• About this exercise:
Every line of the records that holds the word "will" should be copied.

• Dataset entries:
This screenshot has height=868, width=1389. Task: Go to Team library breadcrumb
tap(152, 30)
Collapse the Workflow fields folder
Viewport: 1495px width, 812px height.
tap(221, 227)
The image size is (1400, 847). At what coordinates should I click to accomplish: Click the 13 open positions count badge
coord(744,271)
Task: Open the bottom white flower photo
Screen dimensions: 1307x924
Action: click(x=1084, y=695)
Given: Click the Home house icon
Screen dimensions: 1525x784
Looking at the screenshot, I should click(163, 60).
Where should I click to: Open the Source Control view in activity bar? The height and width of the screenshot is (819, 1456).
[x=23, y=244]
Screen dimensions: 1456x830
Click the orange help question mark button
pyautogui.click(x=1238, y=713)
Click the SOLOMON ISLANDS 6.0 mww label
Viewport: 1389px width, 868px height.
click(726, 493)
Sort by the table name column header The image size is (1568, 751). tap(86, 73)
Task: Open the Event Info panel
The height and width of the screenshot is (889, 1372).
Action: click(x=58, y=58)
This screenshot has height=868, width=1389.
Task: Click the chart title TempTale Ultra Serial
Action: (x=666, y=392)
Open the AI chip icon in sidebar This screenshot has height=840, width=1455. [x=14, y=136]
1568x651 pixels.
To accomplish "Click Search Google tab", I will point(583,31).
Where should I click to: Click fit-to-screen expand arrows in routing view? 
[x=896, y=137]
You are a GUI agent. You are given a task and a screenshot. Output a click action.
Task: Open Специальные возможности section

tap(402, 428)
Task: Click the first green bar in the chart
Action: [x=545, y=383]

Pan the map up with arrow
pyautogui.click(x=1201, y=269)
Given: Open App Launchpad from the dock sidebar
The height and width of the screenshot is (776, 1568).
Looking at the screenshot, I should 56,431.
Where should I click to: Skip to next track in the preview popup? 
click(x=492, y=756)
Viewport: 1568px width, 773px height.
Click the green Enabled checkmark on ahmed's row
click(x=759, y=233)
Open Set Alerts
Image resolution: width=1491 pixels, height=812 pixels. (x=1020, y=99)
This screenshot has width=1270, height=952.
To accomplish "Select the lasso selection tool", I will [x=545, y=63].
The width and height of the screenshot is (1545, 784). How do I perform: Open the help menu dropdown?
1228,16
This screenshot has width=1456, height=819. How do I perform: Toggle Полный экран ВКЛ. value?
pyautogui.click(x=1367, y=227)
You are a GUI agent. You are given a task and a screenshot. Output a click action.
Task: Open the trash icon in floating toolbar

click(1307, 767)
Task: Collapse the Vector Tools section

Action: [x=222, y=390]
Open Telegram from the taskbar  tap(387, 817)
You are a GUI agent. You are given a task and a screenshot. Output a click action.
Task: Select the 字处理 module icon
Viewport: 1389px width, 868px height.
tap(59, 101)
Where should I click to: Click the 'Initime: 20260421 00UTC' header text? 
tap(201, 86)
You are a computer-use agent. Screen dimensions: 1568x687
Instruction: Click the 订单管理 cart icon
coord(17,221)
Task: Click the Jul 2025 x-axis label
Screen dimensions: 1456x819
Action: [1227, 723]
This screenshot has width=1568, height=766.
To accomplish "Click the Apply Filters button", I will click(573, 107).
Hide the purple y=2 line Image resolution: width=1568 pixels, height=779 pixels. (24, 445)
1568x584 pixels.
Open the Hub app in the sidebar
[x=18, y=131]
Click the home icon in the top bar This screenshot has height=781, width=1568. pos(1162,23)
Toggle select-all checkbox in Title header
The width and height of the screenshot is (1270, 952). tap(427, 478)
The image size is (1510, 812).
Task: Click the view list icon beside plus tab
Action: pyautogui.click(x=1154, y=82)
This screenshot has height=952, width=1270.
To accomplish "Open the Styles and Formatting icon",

• Result for this exercise:
To accomplish "Click Search Google tab", I will point(583,31).
To accomplish "Select the lasso selection tool", I will [x=545, y=63].
To accomplish "Click the Apply Filters button", I will click(573, 107).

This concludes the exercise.